* [What is required]:
A faithful copy of all the records is needed, with the pictures omitted.

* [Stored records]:
■ ■ ■ ■ ■

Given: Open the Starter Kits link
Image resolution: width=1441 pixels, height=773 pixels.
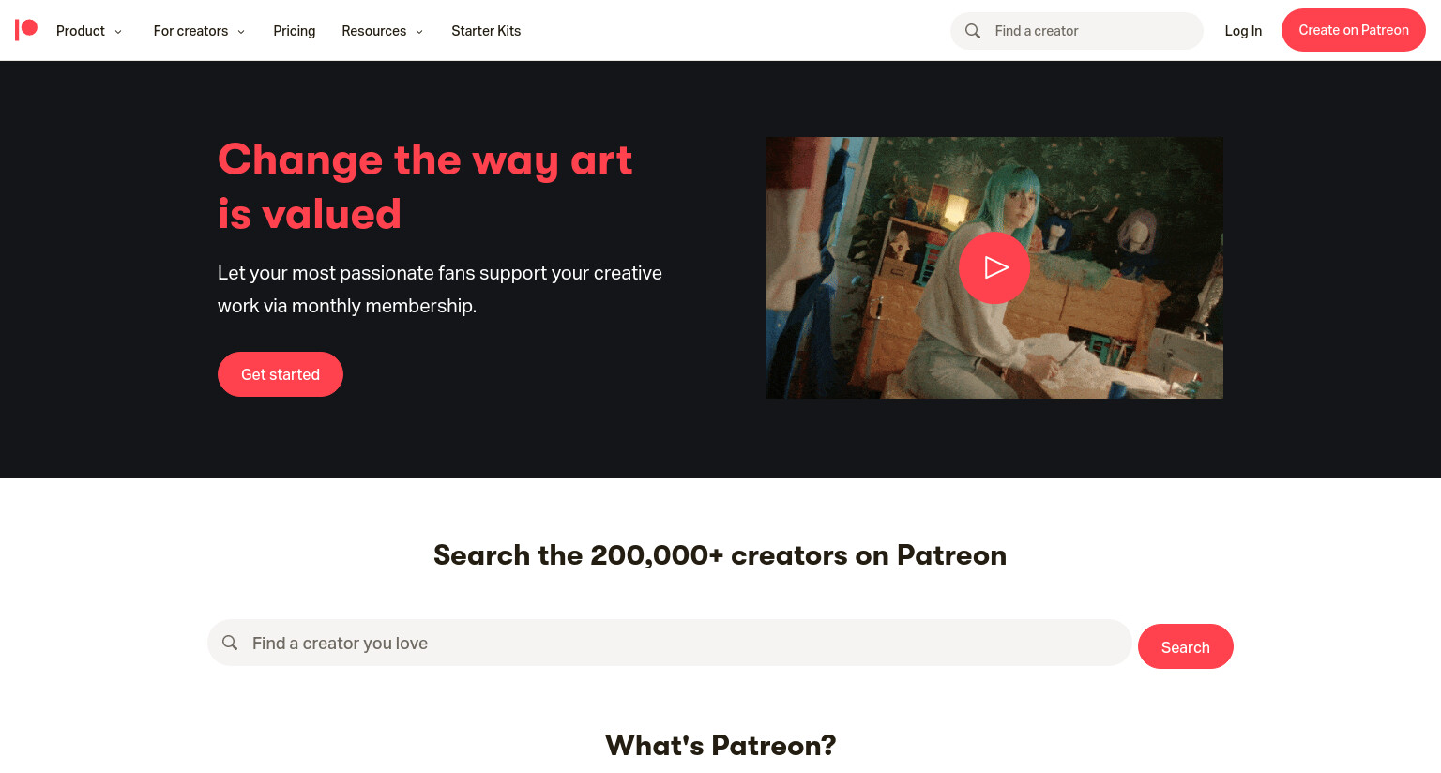Looking at the screenshot, I should click(486, 31).
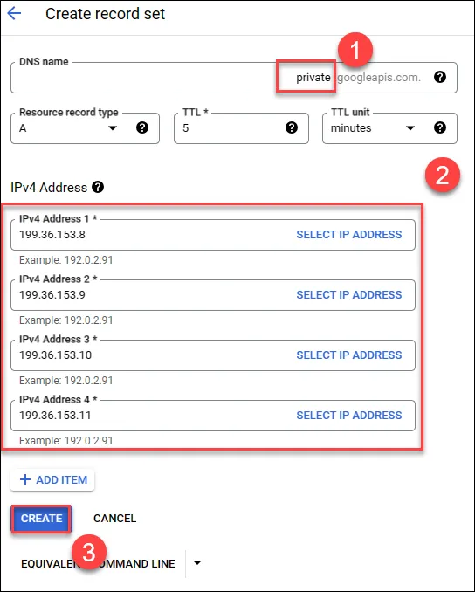
Task: Go back using the blue arrow
Action: [14, 14]
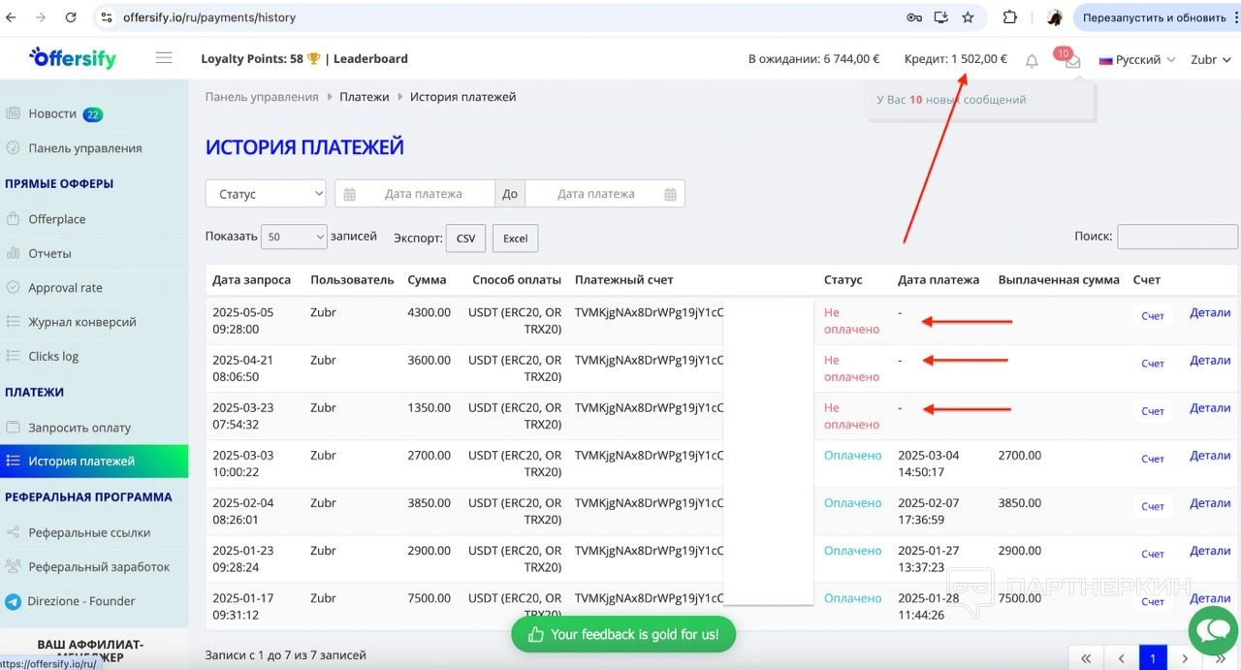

■ ■ ■ ■ ■

* [Output for this task]:
Given: Open the Starter Kits link
Image resolution: width=1441 pixels, height=773 pixels.
Looking at the screenshot, I should click(486, 31).
Task: Go back using the blue arrow
Action: [14, 14]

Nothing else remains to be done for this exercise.